(Provided passage):
------------------------------------------------------------------------
From 1967 to the present, if the player with the highest average in a league fails to meet the minimum plate-appearance requirement, the remaining at-bats until qualification (e.g., five at-bats, if the player finished the season with 497 plate appearances) are hypothetically considered hitless at-bats; if his recalculated batting average still tops the league, he is awarded the title. This is officially Rule 10.22(a), but it is also known as the Tony Gwynn rule because the Padres' player won the batting crown in 1996 with a .353 average on just 498 plate appearances (i.e., he was four short). Gwynn was awarded the title since he would have led the league even if he'd gone 0-for-4 in those missing plate appearances. His average would have dropped to .349, five points better than second-place Ellis Burks' .344. In 2012, a one-time amendment to the rule was made to disqualify Melky Cabrera from the title. Cabrera requested that he be disqualified after serving a suspension that season for a positive testosterone test. He had batted .346 with 501 plate appearances, and the original rule would have awarded him the title over San Francisco Giants teammate Buster Posey, who won batting .336.
------------------------------------------------------------------------
(Dataset content):

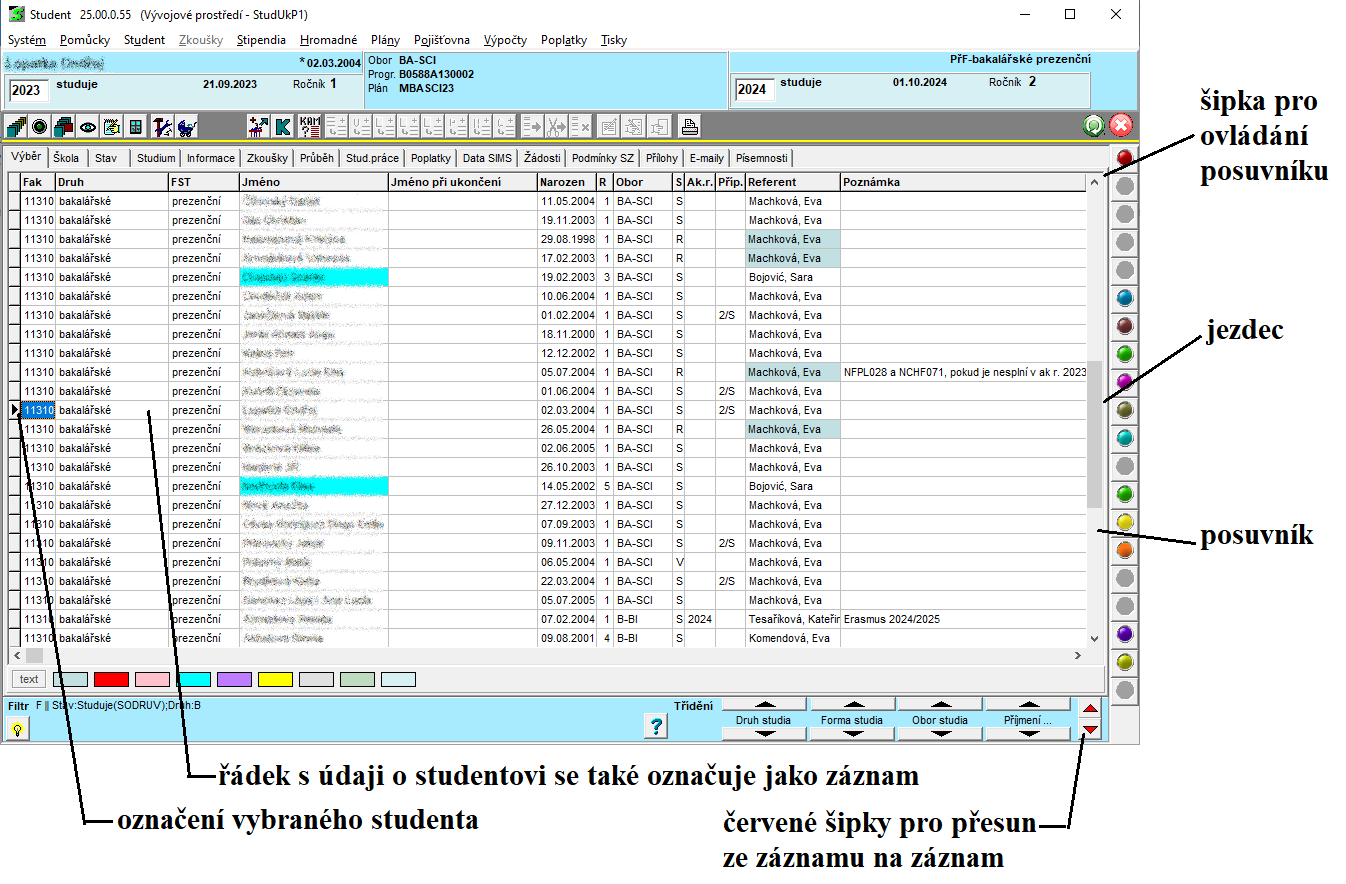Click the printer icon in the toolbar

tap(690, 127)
------------------------------------------------------------------------
(Direction):
Using the passage on the batting-title rule, explain why Tony Gwynn received the 1996 batting crown even though he fell short of the required plate appearances.

(Problem solution):
Gwynn was four plate appearances short, but he would still have led the league even if he had gone 0-for-4 in them. His average would have fallen from .353 to .349, which was still five points better than second-place Ellis Burks' .344.